Custom Classifiers for Audio or Video Conversations (Part 1: Architecture)

Sorting items is easy when you know what the items are as it relates to your sorting objective. However, when you’re unsure, sorting can be challenging and time-consuming. Custom classifiers are intelligent systems built to assist humans with characterizing items and then sorting them into categories (or classes). Machines are then taught to identify them through a training process.

In machine learning (ML) applications, classifiers help to make decisions about input data. There are, however, many pre-processing steps that help with transforming the raw data before it’s fed into the classifier, and post-processing steps carried out using the result(s) from the classifier.
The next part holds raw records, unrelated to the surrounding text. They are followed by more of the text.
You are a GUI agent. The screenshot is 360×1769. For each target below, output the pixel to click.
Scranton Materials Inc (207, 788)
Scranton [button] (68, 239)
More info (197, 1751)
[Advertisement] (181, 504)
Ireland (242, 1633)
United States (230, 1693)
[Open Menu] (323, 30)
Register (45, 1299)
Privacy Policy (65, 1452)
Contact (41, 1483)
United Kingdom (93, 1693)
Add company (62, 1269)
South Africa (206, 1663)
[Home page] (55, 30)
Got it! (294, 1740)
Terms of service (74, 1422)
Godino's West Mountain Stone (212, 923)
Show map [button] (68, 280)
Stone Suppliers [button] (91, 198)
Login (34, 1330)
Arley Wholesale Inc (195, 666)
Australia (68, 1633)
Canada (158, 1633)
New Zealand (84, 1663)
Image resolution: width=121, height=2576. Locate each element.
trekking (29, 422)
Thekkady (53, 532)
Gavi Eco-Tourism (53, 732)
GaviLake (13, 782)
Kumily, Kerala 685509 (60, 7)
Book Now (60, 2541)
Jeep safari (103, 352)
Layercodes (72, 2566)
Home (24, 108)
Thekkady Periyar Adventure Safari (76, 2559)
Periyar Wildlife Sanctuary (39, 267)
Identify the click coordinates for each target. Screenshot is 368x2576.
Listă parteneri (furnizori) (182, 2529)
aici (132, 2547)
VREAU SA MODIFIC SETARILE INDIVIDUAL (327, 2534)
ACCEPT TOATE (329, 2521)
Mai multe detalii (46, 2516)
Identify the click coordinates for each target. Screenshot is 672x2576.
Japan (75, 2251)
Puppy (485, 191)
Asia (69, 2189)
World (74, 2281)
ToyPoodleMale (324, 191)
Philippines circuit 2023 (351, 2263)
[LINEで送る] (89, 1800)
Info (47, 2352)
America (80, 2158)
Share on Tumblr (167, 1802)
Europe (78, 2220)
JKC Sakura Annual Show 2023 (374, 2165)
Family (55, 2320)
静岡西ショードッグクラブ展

In this first article of a two-part series, you’ll learn more about classifiers, the relationship between classifiers and the rest of the ML process, and architecture options to be aware of when building classifiers. (Clarify what they will learn here)

What Are Custom Classifiers?

A custom classifier is a ML model that has been trained to understand a particular kind of data (text, audio, and images) concerning a predefined category. Before a classifier is built, you have to define the classes that data will eventually be sorted into, which is the learning objective of the ML process. When the objective is specified, the specific data that’s required to build the system is acquired and validated by domain experts.

With the data and the learning objective defined, the engineer goes on to experiment with different ML models with varying algorithms and architectures until the model can classify input data into predetermined categories with reasonable accuracy. How the accuracy is measured and what level of accuracy is reasonable depends on the problem.

With custom classifiers, engineering teams can build more quickly, because the time that would have been spent to design, develop, and deploy an accurate classification system can instead be used to speed up the development of other aspects of the product. Also, by using custom classifiers (for instance on Symbl), resources will not have to be spent to manage, monitor, and modify a production pipeline for classification. On the other hand, using custom classifiers in some cases means incurring the costs of getting access to the service.

Uses of Custom Classifiers

Custom classifiers are useful in almost any field that can be conceptualized. Below are just a few examples of how classifiers can be used:

Object Detection

Object detection classifiers can be trained to identify an object in any image if they have been sufficiently trained with the proper amount of data. The identifying object could be as generic as a tree to something more specific, like a palm tree. Other examples where object detention can be useful are face detection, fault detection, identifying stolen vehicles, tracking people or objects, and more.

Sentiment Analysis

Sentiments refer to how people react to things. Classifiers have proven useful in understanding the responses people give and categorizing them as positive, neutral, or negative. This is useful in understanding movie reviews, user feedback, or monitoring and tracking the tone of conversations.

A custom sentiment classifier on Symbl can also help you identify features/keywords in text or audio data and the corresponding sentiment. This gives more granular feedback as opposed to the general approach of identifying just the overall sentiment of the input data.

Audio Classification

Audio classifiers are useful in understanding audio streams and assigning labels to them based on a learning objective. In this scenario, you can use voice detection to know who’s speaking, what language it is, or the musical genre of a song.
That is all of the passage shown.